‘The end of January in the Christian calendar mops up the last vestiges of the Christmas and Epiphany Season, and after the service of Candlemas, in some churches the figures from the Christmas tableau will finally be packed away. Our gaze then moves from the crib to the cross, as the journey from Christmas joins with the journey towards Easter. Before we get there however, there are a few weeks of what is euphemistically called ordinary time.
That word ordinary was much in my mind on January 27 as we commemorated the ordinary people who were very much a part of the extraordinary horrors of the Shoah, the genocidal murder of over 6 million Jewish people and millions of others ordinary people deemed subhuman by the Nazi power regime. Sometimes when we review extraordinary events from the perspective of history, we too easily forget that those involved, both victims and perpetrators, were ordinarily people for the most – just like us.

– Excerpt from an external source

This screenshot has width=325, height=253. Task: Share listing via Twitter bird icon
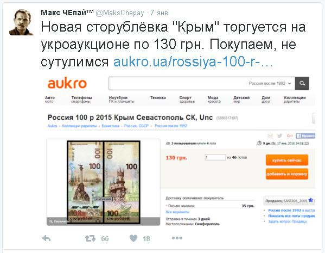(x=279, y=136)
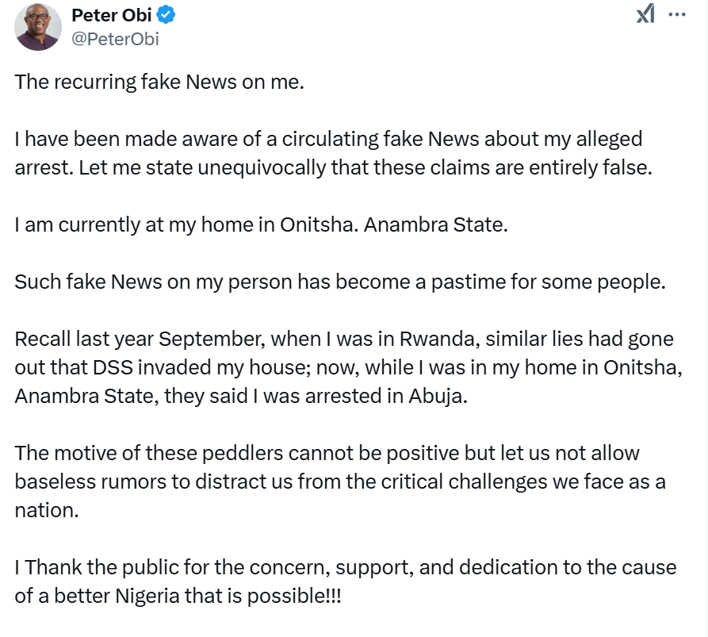708x637 pixels.
Task: Click the sentence beginning 'Such fake News on my person'
Action: click(340, 282)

Over these next few weeks of ordinary time, a number of events will take place, some so taken for granted we often overlook their effect on us and the world around and others much more extraordinary and impactful. The days will slowly brighten, the news buds of spring will break forth, the birdsong more voluble as they return from foreign climes. New ministries, lay and ordained, will begin in our churches, and in the Kingston Area, as the new bishop of Kingston, Bishop Martin, will be consecrated on Candlemas day. Gold will give way to green, and then to purple as we move towards Lent. We will once again hear the call to ordinary people, fisherfolk, tax collectors and sinners, to follow the God made manifest in Christ, on the road and to the cross.
But all that is yet to come, and for now, we enter February still looking to the light that has come to lighten the gentiles “A glory dawns in every dark place, the light of Christ, the fullness of grace”.